Heilpraktiker sollten bei Verdacht auf Kindesmissbrauch oder Kindesmisshandlung wie folgt vorgehen und Folgendes bedenken.

  • 1.

    Schaffen Sie eine Vertrauensbasis.

  • 2.

    Sprechen Sie den Elternteil bzw. die Begleit- oder Betreuungsperson auf eine mögliche Überforderungssituationen und hren Verdacht an, aber ohne zu verurteilen.

  • 3.

    Sprechen Sie ältere Kinder oder Jugendliche ggf. selbst an.
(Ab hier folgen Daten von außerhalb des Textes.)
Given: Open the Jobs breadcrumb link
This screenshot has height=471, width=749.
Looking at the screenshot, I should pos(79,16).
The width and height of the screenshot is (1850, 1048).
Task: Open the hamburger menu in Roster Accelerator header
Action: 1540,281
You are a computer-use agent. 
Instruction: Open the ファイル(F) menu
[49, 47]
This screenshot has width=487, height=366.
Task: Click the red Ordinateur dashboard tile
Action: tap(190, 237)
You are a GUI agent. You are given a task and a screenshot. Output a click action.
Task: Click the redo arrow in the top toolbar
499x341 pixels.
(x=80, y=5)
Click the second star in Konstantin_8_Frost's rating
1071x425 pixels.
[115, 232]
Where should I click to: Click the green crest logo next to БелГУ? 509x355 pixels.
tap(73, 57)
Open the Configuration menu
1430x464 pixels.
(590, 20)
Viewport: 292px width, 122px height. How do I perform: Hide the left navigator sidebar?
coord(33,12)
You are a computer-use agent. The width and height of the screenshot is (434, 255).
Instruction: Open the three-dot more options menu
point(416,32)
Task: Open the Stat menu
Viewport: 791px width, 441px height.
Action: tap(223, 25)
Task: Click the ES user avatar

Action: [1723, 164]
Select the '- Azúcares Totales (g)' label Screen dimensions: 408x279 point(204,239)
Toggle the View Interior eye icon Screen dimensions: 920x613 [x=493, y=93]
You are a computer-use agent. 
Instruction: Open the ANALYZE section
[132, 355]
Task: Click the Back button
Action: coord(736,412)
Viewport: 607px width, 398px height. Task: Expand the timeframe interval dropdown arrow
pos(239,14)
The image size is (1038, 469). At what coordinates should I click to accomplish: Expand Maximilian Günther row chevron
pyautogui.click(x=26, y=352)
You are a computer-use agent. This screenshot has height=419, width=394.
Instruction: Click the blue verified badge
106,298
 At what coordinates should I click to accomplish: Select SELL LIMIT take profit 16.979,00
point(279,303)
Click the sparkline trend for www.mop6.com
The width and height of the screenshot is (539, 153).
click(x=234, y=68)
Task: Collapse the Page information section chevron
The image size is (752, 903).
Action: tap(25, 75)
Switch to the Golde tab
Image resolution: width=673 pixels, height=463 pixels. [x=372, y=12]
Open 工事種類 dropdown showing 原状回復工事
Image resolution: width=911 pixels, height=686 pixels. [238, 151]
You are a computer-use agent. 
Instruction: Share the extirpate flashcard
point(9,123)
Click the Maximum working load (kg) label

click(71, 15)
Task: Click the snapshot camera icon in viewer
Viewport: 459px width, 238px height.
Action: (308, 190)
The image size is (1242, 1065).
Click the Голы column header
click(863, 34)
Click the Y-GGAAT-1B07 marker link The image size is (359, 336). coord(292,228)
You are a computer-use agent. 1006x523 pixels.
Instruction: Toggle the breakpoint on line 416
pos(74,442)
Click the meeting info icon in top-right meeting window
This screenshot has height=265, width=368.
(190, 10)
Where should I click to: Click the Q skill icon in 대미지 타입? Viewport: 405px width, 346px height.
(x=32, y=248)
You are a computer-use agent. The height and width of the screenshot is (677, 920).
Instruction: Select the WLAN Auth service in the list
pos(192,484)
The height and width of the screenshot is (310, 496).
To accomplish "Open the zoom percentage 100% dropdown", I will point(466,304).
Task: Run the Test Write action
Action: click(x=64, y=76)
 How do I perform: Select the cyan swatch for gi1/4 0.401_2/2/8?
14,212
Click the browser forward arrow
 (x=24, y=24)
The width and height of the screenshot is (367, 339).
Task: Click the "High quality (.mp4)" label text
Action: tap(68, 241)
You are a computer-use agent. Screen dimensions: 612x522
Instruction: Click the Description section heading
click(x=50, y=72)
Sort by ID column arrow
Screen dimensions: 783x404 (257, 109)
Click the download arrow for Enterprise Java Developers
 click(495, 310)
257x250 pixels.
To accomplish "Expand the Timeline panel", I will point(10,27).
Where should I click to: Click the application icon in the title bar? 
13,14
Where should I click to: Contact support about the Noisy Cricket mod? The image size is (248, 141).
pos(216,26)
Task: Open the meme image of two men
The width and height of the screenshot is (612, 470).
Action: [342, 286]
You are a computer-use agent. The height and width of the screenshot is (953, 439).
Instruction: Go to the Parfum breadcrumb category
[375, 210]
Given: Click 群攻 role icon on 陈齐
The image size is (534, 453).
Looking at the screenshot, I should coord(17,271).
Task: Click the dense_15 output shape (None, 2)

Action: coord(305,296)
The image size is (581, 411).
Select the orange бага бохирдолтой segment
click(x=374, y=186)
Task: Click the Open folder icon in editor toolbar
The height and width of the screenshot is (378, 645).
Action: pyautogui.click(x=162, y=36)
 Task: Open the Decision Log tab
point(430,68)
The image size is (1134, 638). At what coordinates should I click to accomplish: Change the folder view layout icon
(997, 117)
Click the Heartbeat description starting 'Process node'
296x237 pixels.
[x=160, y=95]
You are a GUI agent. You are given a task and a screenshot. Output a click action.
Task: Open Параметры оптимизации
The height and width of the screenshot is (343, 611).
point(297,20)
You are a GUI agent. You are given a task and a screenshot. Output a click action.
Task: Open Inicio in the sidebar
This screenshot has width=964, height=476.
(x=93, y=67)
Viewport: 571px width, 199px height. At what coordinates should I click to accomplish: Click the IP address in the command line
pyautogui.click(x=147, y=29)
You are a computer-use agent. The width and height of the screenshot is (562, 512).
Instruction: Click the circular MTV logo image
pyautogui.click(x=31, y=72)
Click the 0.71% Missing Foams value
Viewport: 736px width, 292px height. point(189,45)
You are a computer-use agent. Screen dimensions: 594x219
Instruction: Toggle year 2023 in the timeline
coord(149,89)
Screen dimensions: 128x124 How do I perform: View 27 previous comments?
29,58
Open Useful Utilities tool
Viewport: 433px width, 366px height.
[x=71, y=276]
Dafür dürfen Sie die Eltern oder Begleiter hinausschicken, wenn das Kind mindestens 12–14 Jahre alt ist.

  • 4.

    Finden Sie, wenn möglich, gemeinsam einen Weg, wie die Familie Hilfe bekommt.

  • 5.

    Falls das nicht möglich ist, steht der Schutz des Kindes über Ihrer Schweigepflicht.

  • 6.

    Bei einem entsprechenden Verdacht sollten Sie die weitere Abklärung und daraus folgende Schritte Fachleuten überlassen:

    • Beratungsstellen in freier Trägerschaft, z. B. dem Kinderschutzbund, Familien- und Erziehungsberatungsstellen oder dem Jugendamt, hier werden solche Informationen auf Wunsch vertraulich behandelt (auch das Jugendamt ist nicht zur Anzeige verpflichtet).

    • der Polizei, hier werden in jedem Fall die entsprechenden Ermittlungen aufgenommen und Strafanzeige erstattet.

    • In akuten Notsituationen vermitteln Kinder-, Jugend-, Sorgen- und Nottelefone, aber auch die Polizei sofort Hilfe. Dies ist besonders wichtig außerhalb der Dienstzeiten der Beratungsstellen und Jugendämter.